GaloisInc / saw-script

The SAW scripting language.

Geek Repo:Geek Repo

Github PK Tool:Github PK Tool

Support MIR string slices

RyanGlScott opened this issue · comments

Currently, the SAW MIR backend supports creating slices of type &[T], but it does not support creating a slice of type &str. In principle, however, SAW could support the latter without too much additional effort. Here is a sketch of how this would work in SAW:

  • We'd need mir_slice_str_value : MIRValue -> MIRValue and mir_slice_str_range_value : MIRValue -> Int -> Int -> MIRValue functions in SAWScript. Each of these functions would take a MIRValue argument representing a reference to an array of bytes (i.e., u8s) and return a MIRValue representing a &str slice.

  • Why an array of bytes? This is a consequence of how crucible-mir desugars &str slices. Specifically, crucible-mir represents a &str slice as a reference to a UTF-8–encoded sequence of bytes. Therefore, taking an array of bytes is the most natural way to interface with crucible-mir.

  • How are users expected to create these arrays of bytes? Most of the time, Cryptol's string literals will be a natural tool for the job.
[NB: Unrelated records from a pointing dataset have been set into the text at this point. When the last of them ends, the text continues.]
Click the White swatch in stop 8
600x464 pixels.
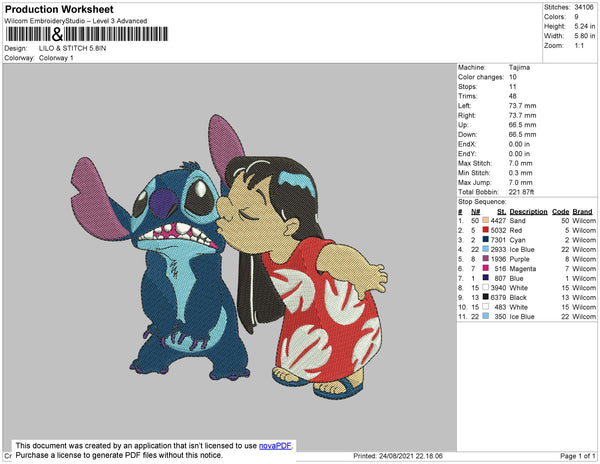pyautogui.click(x=485, y=288)
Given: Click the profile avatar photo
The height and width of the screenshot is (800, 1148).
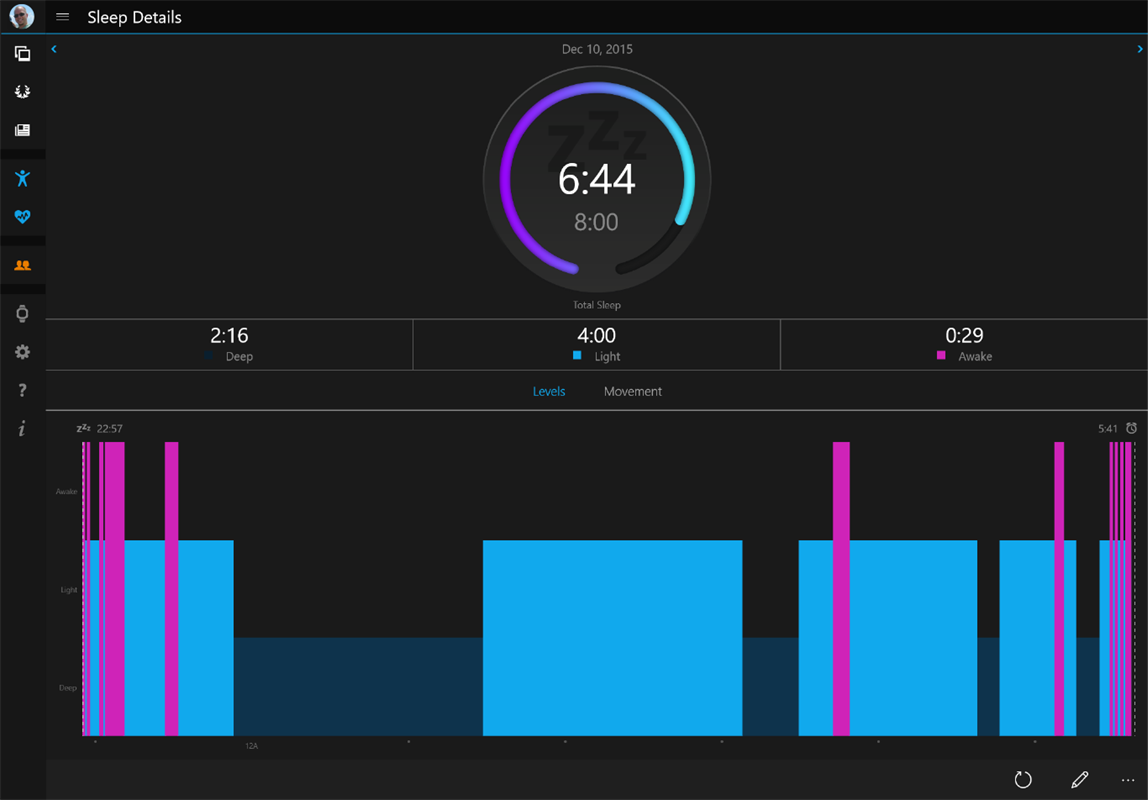Looking at the screenshot, I should 22,16.
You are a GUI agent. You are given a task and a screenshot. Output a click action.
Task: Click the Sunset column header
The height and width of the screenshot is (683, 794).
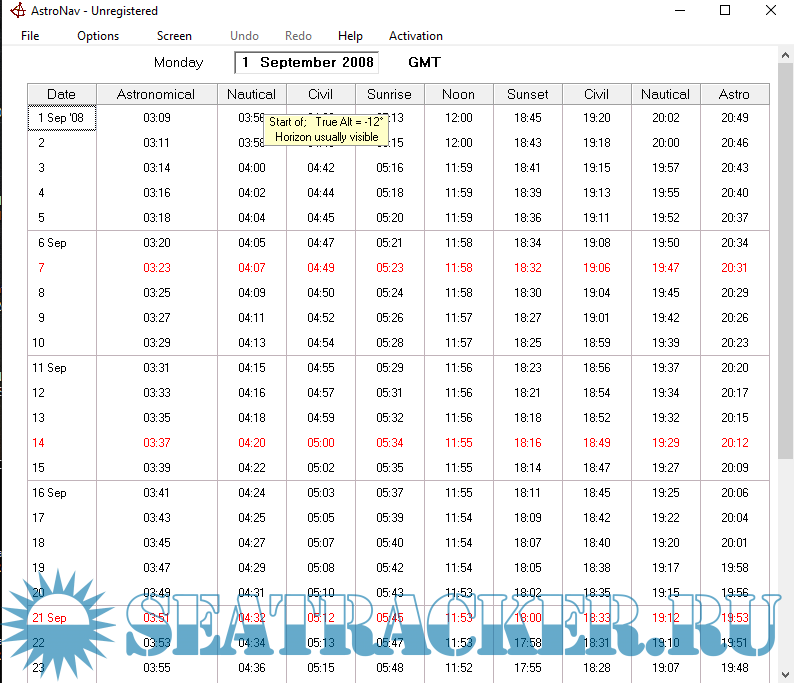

If you write something like "abc" in Cryptol, it will desugar to a sequence of bytes, so "abc" : [3][8]. As luck would have it, that is exactly what we need for crucible-mir.

  • This approach isn't perfect, since Cryptol isn't yet capable of handling Unicode string literals (see this issue). For instance, the expression "roșu" simply doesn't typecheck in Cryptol, since the character 'ș' would require 10 bits to represent instead of 8. Instead, you would have to manually encode the string into UTF-8 and write "ro\200\153u", where "\200\153" is the UTF-8 encoding of the character 'ș'. If we want to do better, we'd need to change Cryptol first.

Another question we will have to answer: should we emulate Rust's ability to check if a string slice over a subrange uses invalid indexing? Take this example from The Rust Programming Language:

let hello = "Здравствуйте";

let s = &hello[0..1];

This will panic at runtime because the Cyrillic letter З requires two bytes in UTF-8, but the range [0..1] only accesses the first of these two bytes, resulting in a slice that doesn't end at a char boundary.

The question: Should mir_str_slice_range_value str_ref 0 1 perform the same check on str_ref's underlying string? Doing so would require using the crucible-mir memory model to emulate the behavior of the is_char_boundary function. Not impossible to do, but likely a bit fiddly. If we opt not to do this, then we should advertise this shortcoming in the SAW manual.